◆ DATA FOR THIS TASK ◆

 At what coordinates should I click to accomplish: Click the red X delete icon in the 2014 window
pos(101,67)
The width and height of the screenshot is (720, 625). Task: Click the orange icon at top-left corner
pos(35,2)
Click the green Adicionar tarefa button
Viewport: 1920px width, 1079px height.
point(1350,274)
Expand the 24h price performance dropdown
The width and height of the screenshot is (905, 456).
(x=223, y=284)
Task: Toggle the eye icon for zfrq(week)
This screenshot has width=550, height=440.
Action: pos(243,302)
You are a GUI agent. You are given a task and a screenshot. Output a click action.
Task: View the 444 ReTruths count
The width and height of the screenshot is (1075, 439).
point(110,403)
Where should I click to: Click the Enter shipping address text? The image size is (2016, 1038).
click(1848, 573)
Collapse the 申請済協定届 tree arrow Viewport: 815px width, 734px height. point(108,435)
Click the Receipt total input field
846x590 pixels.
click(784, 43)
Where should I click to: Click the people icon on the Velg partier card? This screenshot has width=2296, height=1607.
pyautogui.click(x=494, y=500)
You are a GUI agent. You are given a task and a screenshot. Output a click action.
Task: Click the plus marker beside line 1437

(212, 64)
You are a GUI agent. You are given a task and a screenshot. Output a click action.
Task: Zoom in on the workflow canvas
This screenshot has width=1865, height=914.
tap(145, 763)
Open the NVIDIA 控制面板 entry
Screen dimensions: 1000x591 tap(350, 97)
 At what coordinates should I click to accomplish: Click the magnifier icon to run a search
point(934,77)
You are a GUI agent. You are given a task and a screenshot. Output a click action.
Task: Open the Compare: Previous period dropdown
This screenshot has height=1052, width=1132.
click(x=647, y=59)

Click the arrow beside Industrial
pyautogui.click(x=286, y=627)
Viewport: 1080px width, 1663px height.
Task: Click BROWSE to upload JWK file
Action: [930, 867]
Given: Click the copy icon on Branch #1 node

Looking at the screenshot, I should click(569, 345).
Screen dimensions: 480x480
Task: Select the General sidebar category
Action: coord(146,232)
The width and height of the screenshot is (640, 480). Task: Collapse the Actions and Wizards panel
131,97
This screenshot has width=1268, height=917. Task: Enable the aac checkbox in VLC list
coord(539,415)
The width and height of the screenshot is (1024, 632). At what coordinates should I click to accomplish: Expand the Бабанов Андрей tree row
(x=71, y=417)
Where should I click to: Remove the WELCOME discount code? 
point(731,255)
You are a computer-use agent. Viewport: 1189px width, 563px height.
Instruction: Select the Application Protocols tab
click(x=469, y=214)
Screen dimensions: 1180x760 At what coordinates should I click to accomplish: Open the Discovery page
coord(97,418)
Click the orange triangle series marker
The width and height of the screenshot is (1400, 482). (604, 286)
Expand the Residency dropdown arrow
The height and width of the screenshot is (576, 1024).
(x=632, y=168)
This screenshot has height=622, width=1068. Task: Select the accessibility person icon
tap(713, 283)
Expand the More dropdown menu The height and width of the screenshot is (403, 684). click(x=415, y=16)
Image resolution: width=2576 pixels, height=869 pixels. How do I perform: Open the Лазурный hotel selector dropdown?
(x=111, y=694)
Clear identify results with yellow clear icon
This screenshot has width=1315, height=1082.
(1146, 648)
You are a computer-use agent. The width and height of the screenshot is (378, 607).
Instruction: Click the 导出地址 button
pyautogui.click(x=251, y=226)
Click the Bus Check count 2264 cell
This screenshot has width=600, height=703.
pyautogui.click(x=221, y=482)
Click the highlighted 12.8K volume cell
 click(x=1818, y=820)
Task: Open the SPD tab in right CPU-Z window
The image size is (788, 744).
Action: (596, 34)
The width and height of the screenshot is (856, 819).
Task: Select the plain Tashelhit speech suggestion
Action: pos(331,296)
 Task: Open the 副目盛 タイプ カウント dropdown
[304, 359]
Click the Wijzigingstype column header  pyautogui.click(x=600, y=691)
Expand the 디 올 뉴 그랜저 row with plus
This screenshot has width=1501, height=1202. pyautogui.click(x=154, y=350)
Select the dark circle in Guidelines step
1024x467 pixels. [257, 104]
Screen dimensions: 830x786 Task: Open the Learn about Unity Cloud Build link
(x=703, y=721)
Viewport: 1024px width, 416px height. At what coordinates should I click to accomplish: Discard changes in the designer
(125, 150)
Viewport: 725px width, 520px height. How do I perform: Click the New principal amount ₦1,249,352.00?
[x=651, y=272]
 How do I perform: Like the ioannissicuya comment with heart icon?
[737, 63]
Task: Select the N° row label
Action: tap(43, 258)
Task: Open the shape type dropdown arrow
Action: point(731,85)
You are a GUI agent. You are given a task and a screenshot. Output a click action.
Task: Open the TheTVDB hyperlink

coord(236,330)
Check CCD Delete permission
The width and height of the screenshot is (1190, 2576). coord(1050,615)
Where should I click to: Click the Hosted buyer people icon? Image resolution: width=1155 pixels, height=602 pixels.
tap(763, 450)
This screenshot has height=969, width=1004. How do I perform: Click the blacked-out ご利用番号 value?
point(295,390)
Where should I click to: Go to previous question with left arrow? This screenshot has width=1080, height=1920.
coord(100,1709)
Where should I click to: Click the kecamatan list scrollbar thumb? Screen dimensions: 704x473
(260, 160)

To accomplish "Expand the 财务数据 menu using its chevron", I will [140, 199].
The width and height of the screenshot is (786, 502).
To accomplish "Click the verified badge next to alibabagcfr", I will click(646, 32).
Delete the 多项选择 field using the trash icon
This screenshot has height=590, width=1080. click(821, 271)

◆ TASK INSTRUCTIONS ◆
Which lines should be output? Exactly those from the first line of the data through the line containing "Click the green Adicionar tarefa button", inclusive.

◆ ANSWER SPACE ◆
 At what coordinates should I click to accomplish: Click the red X delete icon in the 2014 window
pos(101,67)
The width and height of the screenshot is (720, 625). Task: Click the orange icon at top-left corner
pos(35,2)
Click the green Adicionar tarefa button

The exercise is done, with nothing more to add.